UCDCS at COLIEE 2026: A Multi-Stage Framework for Legal Case Retrieval via Structural Abstraction and Specialised LLMs
Yuchen Zhang and David Lillis
In Proceedings of the Workshop on the Thirteenth International Competition on Legal Information Extraction and Entailment (COLIEE 2026), 2026.
Abstract
Automated legal case retrieval is a critical yet challenging task due to the extreme length of judicial documents and the complexity of judicial reasoning.
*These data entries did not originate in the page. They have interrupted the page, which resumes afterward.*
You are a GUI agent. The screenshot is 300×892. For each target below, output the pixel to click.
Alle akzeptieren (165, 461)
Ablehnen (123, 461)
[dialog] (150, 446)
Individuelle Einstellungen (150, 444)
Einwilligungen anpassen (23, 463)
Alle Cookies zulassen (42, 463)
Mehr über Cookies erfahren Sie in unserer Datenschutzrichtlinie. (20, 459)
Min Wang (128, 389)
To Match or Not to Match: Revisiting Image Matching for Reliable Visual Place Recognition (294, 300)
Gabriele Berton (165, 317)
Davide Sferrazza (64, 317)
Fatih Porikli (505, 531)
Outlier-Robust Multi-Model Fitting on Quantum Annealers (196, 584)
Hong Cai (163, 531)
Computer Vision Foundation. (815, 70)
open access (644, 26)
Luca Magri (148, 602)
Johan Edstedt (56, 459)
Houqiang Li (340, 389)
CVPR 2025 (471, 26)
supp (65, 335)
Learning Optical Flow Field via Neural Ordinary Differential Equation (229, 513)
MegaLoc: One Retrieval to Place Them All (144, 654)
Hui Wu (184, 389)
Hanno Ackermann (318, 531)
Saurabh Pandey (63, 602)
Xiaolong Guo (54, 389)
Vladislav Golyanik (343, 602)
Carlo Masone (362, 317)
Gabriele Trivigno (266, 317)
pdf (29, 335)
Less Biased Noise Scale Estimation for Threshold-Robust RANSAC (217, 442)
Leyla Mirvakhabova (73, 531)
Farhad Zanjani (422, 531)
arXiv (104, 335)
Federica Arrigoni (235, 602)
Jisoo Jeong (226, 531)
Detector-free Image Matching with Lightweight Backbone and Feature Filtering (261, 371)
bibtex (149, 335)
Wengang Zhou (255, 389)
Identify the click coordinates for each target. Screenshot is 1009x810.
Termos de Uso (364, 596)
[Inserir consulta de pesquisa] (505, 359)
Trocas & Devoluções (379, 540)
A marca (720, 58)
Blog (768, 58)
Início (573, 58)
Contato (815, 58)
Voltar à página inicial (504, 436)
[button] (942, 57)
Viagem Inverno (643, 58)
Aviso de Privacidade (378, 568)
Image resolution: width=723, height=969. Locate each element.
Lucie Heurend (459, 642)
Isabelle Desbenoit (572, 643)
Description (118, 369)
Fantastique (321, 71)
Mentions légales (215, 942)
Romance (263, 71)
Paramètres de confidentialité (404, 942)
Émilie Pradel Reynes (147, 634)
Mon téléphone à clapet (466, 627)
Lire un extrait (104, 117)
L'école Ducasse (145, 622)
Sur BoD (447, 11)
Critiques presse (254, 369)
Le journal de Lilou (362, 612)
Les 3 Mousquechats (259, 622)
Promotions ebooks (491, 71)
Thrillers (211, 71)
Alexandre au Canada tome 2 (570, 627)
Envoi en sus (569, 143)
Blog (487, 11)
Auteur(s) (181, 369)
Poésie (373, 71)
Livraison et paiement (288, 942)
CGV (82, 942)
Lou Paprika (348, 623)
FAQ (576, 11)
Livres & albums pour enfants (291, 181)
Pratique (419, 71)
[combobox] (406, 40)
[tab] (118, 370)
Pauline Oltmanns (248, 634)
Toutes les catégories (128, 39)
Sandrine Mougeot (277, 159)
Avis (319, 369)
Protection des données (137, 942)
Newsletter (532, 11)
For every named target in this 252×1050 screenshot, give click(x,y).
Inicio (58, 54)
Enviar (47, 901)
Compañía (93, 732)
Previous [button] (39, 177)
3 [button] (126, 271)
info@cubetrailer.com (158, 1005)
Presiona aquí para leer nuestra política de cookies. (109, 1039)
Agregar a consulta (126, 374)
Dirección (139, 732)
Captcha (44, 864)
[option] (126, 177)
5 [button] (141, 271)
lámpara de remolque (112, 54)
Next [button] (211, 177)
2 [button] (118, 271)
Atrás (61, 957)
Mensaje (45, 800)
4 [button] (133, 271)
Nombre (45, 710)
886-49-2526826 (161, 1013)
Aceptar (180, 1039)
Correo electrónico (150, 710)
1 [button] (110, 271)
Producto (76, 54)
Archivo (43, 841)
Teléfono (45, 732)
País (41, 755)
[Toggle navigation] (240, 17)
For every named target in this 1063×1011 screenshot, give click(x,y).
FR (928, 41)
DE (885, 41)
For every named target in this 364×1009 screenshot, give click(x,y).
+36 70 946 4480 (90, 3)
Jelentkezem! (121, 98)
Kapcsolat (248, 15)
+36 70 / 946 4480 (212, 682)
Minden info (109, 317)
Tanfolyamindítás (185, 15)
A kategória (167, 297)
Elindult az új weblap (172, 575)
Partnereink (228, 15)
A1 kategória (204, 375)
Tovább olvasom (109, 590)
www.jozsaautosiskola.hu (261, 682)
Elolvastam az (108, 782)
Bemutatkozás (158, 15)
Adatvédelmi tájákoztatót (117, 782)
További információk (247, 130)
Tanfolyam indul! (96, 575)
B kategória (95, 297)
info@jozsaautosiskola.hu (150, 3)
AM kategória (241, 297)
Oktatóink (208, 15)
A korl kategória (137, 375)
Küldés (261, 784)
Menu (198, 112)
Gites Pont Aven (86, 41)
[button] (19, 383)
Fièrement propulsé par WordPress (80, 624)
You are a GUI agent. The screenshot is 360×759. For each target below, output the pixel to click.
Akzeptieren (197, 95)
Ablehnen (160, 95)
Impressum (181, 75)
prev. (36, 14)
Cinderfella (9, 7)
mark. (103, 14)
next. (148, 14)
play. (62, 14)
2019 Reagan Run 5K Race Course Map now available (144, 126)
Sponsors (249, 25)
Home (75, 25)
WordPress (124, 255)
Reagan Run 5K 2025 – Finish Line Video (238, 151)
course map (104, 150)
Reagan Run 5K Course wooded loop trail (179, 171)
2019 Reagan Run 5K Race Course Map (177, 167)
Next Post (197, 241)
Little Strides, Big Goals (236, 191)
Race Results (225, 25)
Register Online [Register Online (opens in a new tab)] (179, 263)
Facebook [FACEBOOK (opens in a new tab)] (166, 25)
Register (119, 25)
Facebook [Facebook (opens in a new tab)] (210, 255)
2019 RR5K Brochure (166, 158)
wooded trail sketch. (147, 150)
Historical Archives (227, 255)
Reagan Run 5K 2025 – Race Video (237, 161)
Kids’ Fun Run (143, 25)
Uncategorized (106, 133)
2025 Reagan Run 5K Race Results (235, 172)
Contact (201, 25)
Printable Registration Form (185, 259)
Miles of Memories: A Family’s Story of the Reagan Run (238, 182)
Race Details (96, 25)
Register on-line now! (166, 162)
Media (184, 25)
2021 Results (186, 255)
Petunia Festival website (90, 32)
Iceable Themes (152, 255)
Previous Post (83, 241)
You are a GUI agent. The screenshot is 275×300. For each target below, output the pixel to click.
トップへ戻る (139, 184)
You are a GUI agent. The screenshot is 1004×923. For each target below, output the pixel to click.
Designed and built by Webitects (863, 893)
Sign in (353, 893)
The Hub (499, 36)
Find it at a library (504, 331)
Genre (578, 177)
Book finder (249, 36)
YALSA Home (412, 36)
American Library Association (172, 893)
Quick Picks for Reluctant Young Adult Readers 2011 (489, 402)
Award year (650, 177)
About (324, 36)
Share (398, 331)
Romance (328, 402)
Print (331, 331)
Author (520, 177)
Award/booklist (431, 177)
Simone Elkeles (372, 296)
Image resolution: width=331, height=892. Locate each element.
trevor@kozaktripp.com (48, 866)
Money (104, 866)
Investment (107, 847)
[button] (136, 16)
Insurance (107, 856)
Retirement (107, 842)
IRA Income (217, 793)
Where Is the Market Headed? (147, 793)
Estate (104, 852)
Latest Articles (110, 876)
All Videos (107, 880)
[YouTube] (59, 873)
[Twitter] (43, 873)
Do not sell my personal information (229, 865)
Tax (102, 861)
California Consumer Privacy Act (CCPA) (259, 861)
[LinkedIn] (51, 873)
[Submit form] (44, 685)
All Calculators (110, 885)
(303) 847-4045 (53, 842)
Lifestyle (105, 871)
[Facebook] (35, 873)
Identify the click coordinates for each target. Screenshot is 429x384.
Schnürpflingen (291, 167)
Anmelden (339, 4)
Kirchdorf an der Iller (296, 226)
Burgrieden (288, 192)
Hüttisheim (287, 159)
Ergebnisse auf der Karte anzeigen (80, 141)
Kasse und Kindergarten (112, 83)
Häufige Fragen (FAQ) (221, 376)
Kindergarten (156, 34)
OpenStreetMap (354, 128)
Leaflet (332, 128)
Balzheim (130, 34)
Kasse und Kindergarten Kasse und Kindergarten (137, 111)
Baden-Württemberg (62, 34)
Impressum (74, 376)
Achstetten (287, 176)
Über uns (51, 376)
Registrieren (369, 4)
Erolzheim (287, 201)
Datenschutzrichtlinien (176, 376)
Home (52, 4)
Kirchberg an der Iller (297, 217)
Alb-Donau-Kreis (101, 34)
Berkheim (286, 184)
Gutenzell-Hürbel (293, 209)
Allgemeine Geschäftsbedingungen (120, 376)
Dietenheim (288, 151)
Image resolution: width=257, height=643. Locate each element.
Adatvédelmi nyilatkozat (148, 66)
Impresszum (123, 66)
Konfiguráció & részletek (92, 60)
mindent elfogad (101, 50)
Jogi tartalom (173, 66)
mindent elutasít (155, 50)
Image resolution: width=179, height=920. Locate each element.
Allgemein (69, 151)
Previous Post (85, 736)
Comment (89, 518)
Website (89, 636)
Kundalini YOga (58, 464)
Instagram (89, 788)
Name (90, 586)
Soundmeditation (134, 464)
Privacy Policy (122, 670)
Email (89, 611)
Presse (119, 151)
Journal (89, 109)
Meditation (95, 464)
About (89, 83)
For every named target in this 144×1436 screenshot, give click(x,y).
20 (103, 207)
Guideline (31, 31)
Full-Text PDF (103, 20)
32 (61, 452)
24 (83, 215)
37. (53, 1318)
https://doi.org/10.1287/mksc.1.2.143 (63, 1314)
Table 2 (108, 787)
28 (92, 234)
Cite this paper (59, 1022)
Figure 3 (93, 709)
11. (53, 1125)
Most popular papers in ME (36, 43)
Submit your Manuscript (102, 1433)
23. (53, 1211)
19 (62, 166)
In this paper, we present our multi-stage framework for the COLIEE 2026 Task 1 (Legal Case Retrieval). To address the challenges of long-form legal texts, we first employ a structural abstraction strategy that distills cases into key factual and logical components. Our retrieval pipeline utilises a hybrid strategy combining BM25 with BGE-M3 dense embeddings, establishing a high-recall foundation ({$\approx$}0.85). For the subsequent re-ranking stage, we move beyond general-purpose semantic matching by leveraging fine-tuned MonoT5 models and SaulLM-7B, a specialised legal large language model. This transition allows the system to prioritise logic over surface-level topical similarity. Among the three runs we submitted, the best performance achieved by the proposed framework reached a final precision of 0.2480 and an F1-score of 0.2645 on the evaluation set, improving upon the retrieval-only baselines. These results indicate that combining hybrid retrieval with domain-adapted re-ranking is a promising approach.